### TASK GOAL
Go to the line that contains "Registrieren (176, 19)" and extract it along with every line after it, exactly, through the end of the data below.

### DATASET EXTRACT
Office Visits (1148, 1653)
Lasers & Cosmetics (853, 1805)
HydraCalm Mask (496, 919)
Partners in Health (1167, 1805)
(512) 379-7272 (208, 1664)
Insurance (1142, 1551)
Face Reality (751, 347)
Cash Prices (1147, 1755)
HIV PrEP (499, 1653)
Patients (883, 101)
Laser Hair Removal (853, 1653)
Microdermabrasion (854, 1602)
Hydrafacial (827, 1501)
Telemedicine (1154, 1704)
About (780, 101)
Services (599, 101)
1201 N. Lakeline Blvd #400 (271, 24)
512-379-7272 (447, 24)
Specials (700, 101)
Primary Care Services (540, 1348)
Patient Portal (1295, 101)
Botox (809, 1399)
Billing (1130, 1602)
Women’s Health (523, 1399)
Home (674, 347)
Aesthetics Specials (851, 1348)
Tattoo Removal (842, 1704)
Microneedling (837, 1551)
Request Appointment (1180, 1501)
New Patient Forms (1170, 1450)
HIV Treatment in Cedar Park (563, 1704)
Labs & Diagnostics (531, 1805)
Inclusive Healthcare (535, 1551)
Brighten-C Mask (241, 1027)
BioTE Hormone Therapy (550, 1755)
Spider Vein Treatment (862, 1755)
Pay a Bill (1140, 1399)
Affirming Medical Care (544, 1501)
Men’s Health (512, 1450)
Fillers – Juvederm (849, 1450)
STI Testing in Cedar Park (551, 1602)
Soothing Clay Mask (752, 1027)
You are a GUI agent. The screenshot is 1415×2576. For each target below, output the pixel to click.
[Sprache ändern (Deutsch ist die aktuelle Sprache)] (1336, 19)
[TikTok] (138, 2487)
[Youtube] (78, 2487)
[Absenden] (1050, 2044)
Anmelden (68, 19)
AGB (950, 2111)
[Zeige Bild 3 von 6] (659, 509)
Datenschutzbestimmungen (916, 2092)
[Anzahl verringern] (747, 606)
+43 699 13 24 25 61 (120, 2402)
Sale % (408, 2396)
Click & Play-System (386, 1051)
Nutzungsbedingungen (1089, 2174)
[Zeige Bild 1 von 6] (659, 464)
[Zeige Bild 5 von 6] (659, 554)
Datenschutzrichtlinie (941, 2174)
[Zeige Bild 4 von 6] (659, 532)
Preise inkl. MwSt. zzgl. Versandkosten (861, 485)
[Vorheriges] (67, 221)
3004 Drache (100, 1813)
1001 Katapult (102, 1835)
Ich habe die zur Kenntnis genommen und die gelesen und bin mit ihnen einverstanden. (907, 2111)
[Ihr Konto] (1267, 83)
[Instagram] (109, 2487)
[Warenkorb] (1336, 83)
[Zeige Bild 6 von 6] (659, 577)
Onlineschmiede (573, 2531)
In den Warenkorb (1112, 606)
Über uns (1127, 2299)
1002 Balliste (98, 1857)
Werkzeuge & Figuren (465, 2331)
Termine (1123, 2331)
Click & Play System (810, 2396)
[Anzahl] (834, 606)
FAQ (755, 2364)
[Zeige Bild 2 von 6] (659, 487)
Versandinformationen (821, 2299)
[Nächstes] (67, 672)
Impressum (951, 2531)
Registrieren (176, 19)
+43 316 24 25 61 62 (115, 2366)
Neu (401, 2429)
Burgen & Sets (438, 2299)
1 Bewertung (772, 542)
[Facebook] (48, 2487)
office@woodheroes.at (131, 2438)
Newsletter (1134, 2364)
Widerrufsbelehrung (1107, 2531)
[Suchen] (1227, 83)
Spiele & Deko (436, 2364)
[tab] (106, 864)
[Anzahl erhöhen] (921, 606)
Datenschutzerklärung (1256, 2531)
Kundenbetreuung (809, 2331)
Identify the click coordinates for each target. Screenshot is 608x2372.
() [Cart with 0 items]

### EXERCISE RESULT
Registrieren (176, 19)
+43 316 24 25 61 62 (115, 2366)
Neu (401, 2429)
Burgen & Sets (438, 2299)
1 Bewertung (772, 542)
[Facebook] (48, 2487)
office@woodheroes.at (131, 2438)
Newsletter (1134, 2364)
Widerrufsbelehrung (1107, 2531)
[Suchen] (1227, 83)
Spiele & Deko (436, 2364)
[tab] (106, 864)
[Anzahl erhöhen] (921, 606)
Datenschutzerklärung (1256, 2531)
Kundenbetreuung (809, 2331)
Identify the click coordinates for each target. Screenshot is 608x2372.
() [Cart with 0 items]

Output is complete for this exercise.